B is an $n \times (n-p)$ matrix whose columns are orthonormal basis of $C(X)^{\perp}$. REML maximizes the likelihood of $B^T Y$, which can be expressed as

$$ L(\theta) = (2 \pi)^{-(n-p)/2} |B^T V B|^{-1/2} \text{exp} \{- \frac{1}{2} Y^T B (B^T V B)^{-1} B^T Y \} \tag{1} $$ where $|A|$ is the determinant of matrix $A$.

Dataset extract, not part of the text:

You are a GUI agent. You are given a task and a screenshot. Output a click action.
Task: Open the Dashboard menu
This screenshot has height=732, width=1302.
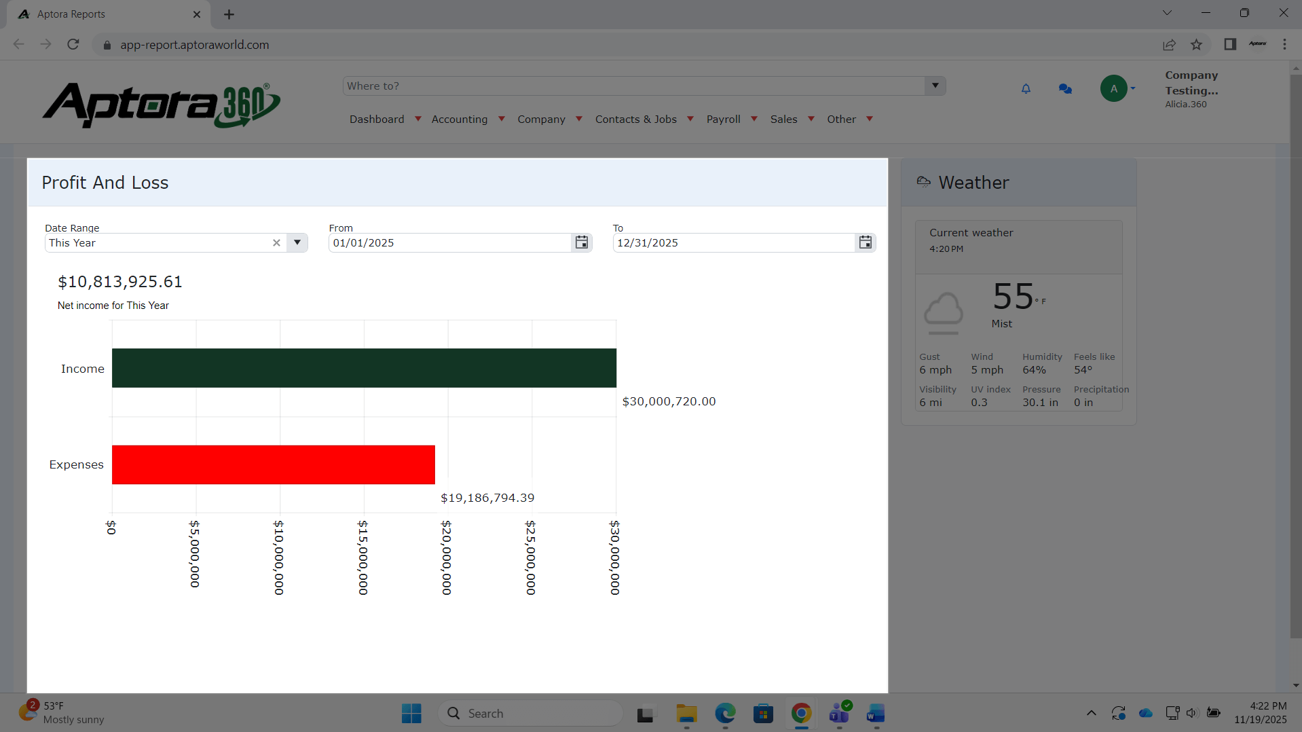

This can be proved to be equivalent as

$$L(\theta) = (2 \pi)^{-(n-p)/2} |X^T X|^{1/2} |V|^{-1/2} |X^T V^{-1} X|^{-1/2} \text{exp} \{- \frac{1}{2} Y^T V^{-1} (I - Q) Y \} \tag{2} $$ where $Q = X (X^T V^{-1} X)^{-1}X^T V^{-1}$.

I am able to prove that $$I - Q = V B (B^T V B)^{-1} B^T \tag{3} $$ by showing that they are the same projection operator onto $C(VB)$ along $C(X)$, and thus prove the $\text{exp}$ part.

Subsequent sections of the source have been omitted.